Thomas Solberg

Personal information
- Full name: Thomas Solberg
- Date of birth: 25 January 1970 (age 56)
- Place of birth: Oslo, Norway
- Height: 6 ft 2 in (1.88 m)
- Position: Defender

Senior career*
- Years: Team / Apps / (Gls)
- –1989: Ekholt BK
- 1989–1994: Moss
- 1994–1999: Viking / 70 / (7)
- 1999–2002: Aberdeen / 63 / (5)
- 2002–2003: Moss / 5 / (1)

= Thomas Solberg =

Norwegian footballer (born 1970)

Thomas Solberg (born 25 January 1970) is a Norwegian former football defender. Solberg began his career at Ekholt before joining Moss, the first of two spells with the club.

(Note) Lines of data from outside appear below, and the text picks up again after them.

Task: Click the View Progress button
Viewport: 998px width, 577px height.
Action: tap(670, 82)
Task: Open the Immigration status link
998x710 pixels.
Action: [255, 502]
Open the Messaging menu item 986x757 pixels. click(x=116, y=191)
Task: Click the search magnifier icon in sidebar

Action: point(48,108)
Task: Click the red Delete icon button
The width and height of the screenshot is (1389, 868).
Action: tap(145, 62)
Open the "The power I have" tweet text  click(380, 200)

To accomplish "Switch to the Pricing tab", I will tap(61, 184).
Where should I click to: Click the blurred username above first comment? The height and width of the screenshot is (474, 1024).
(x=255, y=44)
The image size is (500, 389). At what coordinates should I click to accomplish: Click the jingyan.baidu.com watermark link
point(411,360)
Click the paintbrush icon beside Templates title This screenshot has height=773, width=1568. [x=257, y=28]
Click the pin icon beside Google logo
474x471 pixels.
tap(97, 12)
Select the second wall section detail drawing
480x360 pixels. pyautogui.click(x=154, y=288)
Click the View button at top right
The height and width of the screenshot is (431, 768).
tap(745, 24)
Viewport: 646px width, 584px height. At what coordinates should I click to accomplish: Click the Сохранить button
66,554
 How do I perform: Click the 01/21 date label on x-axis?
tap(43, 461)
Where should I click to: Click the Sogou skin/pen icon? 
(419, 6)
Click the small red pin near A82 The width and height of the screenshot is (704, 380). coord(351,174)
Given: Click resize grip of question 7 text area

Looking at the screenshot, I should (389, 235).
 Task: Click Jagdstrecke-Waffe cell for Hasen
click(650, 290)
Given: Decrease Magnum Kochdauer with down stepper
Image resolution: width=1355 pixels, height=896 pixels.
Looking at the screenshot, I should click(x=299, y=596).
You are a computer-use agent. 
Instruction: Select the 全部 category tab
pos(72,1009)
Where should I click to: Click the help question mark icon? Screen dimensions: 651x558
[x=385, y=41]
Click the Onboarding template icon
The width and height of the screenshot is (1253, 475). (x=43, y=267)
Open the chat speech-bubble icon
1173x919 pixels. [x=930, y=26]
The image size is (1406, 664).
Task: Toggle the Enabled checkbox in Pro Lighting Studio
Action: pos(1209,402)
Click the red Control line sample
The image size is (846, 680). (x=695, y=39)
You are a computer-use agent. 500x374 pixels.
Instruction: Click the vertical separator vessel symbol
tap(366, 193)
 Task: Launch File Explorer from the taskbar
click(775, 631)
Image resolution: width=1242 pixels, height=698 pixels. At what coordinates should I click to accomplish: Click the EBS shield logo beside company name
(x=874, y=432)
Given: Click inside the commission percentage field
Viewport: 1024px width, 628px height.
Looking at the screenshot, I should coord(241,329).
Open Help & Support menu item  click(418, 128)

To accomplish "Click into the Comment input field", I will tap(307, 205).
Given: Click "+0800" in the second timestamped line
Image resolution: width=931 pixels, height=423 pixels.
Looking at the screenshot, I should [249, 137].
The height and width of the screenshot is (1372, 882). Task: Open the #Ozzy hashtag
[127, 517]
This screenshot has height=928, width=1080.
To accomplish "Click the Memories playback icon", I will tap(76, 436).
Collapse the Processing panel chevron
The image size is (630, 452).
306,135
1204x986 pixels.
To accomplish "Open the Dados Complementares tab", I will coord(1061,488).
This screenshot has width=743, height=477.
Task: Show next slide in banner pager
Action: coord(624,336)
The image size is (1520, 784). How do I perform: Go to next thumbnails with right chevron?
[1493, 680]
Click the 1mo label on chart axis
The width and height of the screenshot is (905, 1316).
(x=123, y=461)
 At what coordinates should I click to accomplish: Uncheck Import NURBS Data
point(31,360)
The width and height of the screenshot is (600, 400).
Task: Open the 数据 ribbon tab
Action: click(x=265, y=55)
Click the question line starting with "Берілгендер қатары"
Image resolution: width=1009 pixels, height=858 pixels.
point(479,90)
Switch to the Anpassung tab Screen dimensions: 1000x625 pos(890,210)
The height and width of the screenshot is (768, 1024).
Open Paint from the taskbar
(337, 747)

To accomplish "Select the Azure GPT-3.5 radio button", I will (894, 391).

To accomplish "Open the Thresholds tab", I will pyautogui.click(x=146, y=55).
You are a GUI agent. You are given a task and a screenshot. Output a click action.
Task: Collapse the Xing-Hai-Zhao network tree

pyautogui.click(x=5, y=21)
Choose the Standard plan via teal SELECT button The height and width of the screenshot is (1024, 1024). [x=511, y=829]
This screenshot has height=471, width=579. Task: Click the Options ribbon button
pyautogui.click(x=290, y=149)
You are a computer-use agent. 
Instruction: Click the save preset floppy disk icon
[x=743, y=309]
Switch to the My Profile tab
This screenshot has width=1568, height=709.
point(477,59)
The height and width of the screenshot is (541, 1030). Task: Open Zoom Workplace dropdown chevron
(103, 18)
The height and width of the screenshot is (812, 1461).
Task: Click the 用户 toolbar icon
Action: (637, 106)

In 1994, Solberg moved to Viking, where he stayed for over five years before an August 1999 move to Scottish side Aberdeen. He helped Aberdeen reach the 2000 Scottish League Cup Final, but was sent off in the game as they lost to Celtic. Solberg announced in October 2001 that he would return to Moss in the summer at the end of his contract, citing "homesickness" as the reason. In fact, Solberg returned slightly ahead of schedule, returning to Moss in March.